Overall, a total number of 53 proteins have been predicted in Helostoma temminkii. In spite of that, the results shown may indicate that, even though Zebrafish genome was thought to be carefully and precisely annotated in the database, some of the protein queries did not start with methionine (Met); this observation would lead to a hypothesis based on the assumption that we are obtaining some predictions that may not contain the whole protein but a fragment of it, whereas some others could start earlier or later than the real protein. These results were corroborated with Seblastian protein prediction results, where almost all the proteins start with Met. In some cases, the queries present Met in the beginning of their sequence but the prediction of our protein starts some amino acids later. These results could be due to errors during the prediction but it is not conclusive since Exonerate or Genewise sometimes do not capture the first amino acids of the protein.

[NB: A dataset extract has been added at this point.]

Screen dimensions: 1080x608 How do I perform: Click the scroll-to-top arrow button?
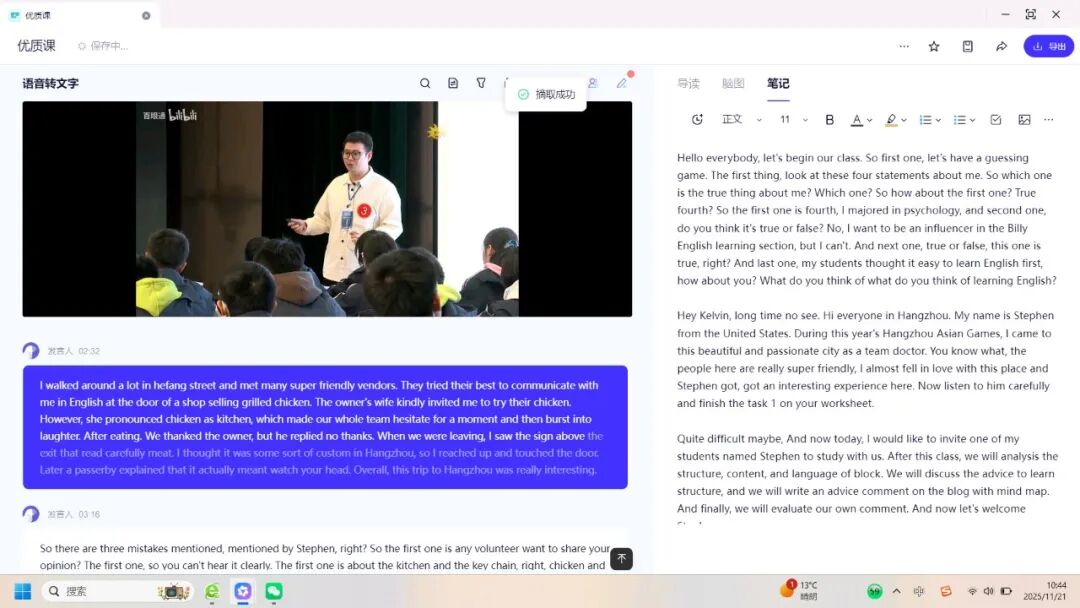click(621, 559)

As it has been previously mentioned, SECIS are secondary mRNA structures and Seblastian and SECISearch3 follow algorithms in order to predict all similar structures found in the DNA sequence corresponding to the gene being tested.

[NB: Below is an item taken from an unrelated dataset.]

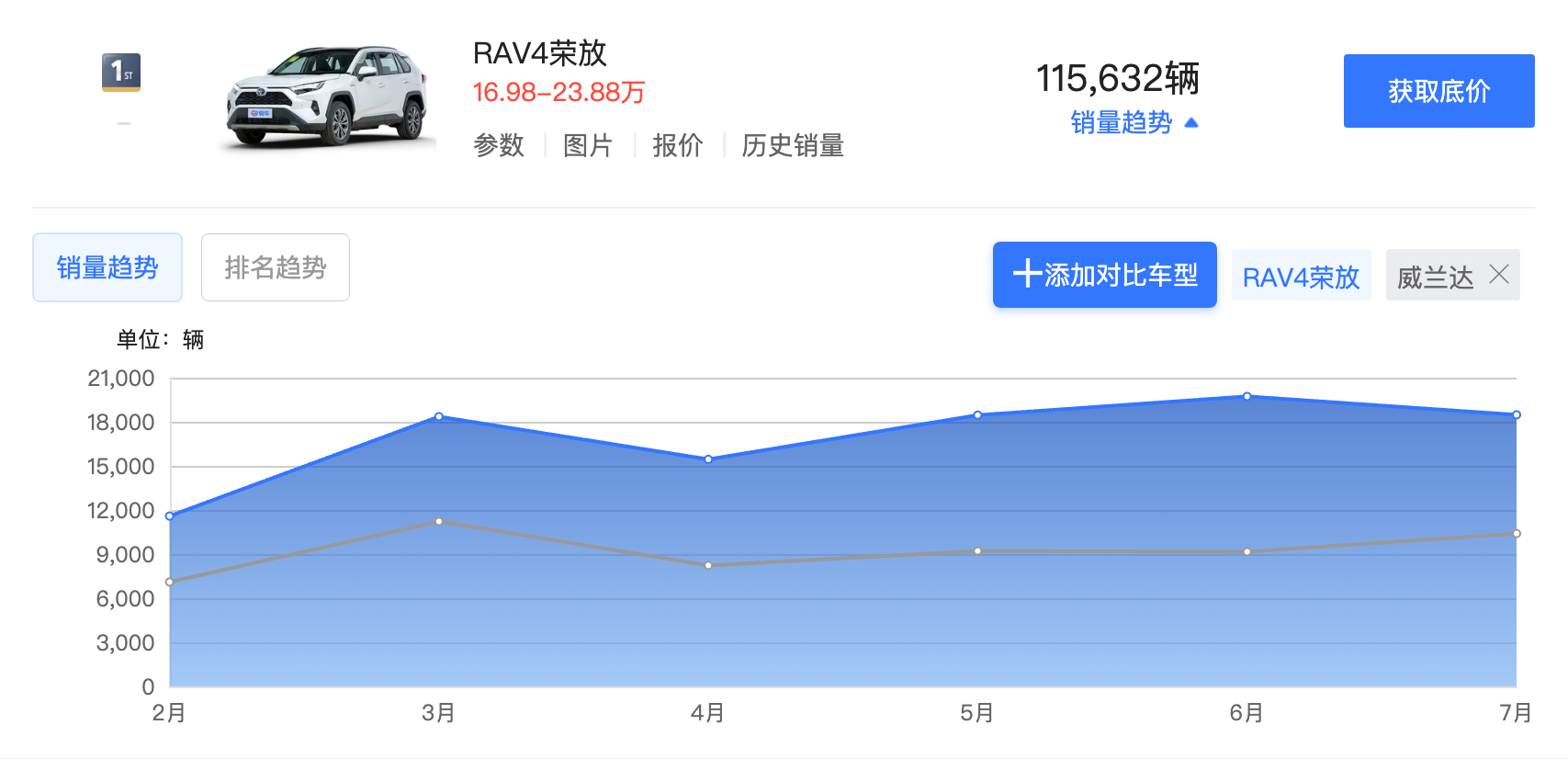Open the RAV4荣放 car thumbnail image
Image resolution: width=1568 pixels, height=759 pixels.
327,97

One of the issues encountered remain in the differences between genes considering that, for instance, no SECIS was predicted for SEPHS2 while we had predicted it corresponded to a selenoprotein due to the presence of a selenocysteine residue in the sequence and also due to the presence of SEPHS2 as a selenoprotein in both Medaka and Zebrafish. This could be explained because Sebastian uses databases containing genomes from different species to compare the sequence of the gene which codifies for our protein. In some cases, this could lead to results where the SECIS element was not predicted although it might still be present. Despite that, in most of these cases, SECISearch3 could finally predict SECIS elements.

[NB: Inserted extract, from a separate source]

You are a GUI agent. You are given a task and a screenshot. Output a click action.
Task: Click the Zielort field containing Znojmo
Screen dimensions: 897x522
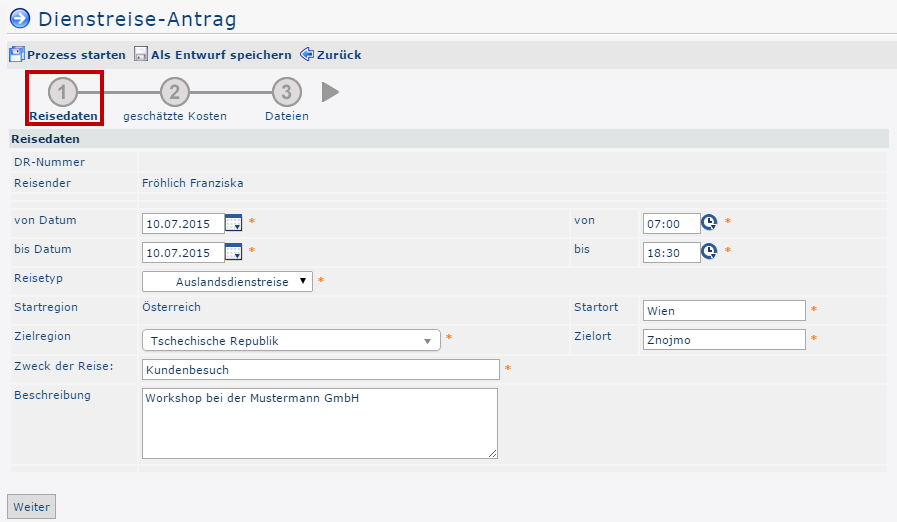click(723, 340)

On the other hand, multiple SECIS were predicted for other proteins where we did not predict as selenoproteins but Cys-containing homologs (GPx7, MsrA1, SBP2-1, SBP2-2 and SELENOU3), whereas some of them were not located on the 3’-UTR gene extreme or really far from this end or located in an opposite strand. All these SECIS structures were predicted only by SECISearch3. This observation could be due to a high sensitivity of the algorithm. It is important to highlight that, with this data, we can neither evaluate nor conclude if this presence or absence of SECIS is truly due to prediction limitations or to evolution.
Another limitation we found was that, in some cases, the selection of scaffold was not so obvious. This could be due to the basis of alignment programs, where gaps or mismatches are included in different parts of the sequence due to its attempt to obtain the maximum score. Probably, different programs could penalize more or less these mismatches or gaps, and, consequently, different scores could be obtained. Because of that, in order to obtain the best alignment, Genewise and Exonerate were executed for all the proteins and the differences were analyzed to determine which prediction was more accurate for every single protein. When the predictions were not good enough with both programmes, other species closer to Helostoma temminkii were taken as reference in order to obtain stronger alignments, even though no other fish species were as properly annotated as Danio rerio.
For a better accuracy of the results, other databases and organisms could be used to align with the genome of Helostoma temminkii.
In summary, multiple selenoproteins have been predicted in Helostoma temminkii’s genome. This information represents a small contribution to selenoprotein knowledge in bony fishes and could be useful for further research developed in the field.